At the exact same time while Cash’s old record label was busy with (non-consensual) sodomizing of his musical legacy, Johnny himself was busy making a new record for his new record label that would end up being one of the most divisive albums of his career. Anywhere you go, you’ll find a bunch of zealous fans waving Ride This Train around as a masterpiece of integrating music with the art of story-telling and the genuine American spirit, and another bunch of skeptical fans dismissing the record as a well-meaning, ambitious misfire, in which both the music and the story-telling end up diminishing, if not downright canceling out, each other. As usual, the truth is somewhere in between, or, rather, just shares the bed with the first or the second group depending on who was the first to ask her out on a date this morning.

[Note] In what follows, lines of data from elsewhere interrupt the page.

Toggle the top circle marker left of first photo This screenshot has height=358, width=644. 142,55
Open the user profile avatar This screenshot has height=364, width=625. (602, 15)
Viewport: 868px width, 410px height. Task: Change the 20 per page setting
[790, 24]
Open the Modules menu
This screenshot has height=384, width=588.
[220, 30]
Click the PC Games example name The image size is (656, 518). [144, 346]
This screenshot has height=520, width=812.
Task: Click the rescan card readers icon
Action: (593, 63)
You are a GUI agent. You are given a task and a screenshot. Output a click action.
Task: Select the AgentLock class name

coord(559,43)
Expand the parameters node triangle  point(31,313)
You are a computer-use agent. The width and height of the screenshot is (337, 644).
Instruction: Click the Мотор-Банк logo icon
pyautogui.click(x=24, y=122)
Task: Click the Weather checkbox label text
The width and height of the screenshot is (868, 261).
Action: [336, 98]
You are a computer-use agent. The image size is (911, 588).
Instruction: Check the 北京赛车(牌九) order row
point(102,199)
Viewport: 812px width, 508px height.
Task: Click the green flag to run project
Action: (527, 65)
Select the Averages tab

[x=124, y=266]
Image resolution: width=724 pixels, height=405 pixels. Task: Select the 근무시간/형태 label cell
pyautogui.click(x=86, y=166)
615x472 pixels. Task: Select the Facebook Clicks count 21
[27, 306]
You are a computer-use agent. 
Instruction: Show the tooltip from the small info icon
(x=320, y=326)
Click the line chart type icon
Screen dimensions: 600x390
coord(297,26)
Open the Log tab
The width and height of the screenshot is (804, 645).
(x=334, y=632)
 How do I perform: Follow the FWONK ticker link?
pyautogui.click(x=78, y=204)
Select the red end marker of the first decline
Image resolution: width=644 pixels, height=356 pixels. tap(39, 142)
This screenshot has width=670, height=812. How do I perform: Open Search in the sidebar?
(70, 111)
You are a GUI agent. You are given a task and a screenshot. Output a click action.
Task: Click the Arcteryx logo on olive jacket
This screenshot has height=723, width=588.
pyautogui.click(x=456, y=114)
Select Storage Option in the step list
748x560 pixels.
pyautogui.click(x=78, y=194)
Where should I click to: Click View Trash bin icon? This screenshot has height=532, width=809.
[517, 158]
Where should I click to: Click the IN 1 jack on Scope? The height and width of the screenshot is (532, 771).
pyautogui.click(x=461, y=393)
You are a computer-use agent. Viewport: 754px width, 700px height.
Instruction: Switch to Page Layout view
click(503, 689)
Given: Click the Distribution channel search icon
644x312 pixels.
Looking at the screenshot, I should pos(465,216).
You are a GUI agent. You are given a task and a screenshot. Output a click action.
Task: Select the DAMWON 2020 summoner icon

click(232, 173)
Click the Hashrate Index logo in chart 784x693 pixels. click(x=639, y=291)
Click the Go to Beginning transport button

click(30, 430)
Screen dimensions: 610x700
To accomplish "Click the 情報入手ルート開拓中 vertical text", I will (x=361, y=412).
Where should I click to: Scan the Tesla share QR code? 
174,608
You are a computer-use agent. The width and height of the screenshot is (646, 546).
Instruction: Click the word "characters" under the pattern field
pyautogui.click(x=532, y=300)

I myself happen to be a little torn when thinking about, or even when feeling Cash’s «serious artistry» on an instinctive level. On one hand, Johnny’s approach to «Americana» is an unquestionable step-up compared to its representation in pop culture of the first half of the 20th century. As a singer, a lyricist, an actor, he makes great strides in subtlety, sincerity, and unpredictability — building upon the old folk tradition, but adding new layers of personal introspection, taking great care to think in addition to observe. On the other hand, Johnny always took care that his work be thoroughly accessible to the simplest out of the simplest men out there — meticulously constructing his image as the «man of the people», in ways far more traditional and crude than, for instance, any of the subsequent mass-appeal rockers like Bruce Springsteen (or even John Mellencamp, for that matter). This means that it’s usually a 50-50 chance of his subverting, dominating, and sophisticating some traditionalist trope or cliché when he tackles it, or, on the contrary, of his slipping into corny pathos or tired old sentimentality that cannot be redeemed even with the power of his voice. And the line dividing creativity and good taste, on one side, and pretentious cheesiness, on the other, is so unbearably thin that even the most experienced and seasoned connoisseurs of all things Americana will probably end up on different sides of the main street, hands on their hips and ready to draw.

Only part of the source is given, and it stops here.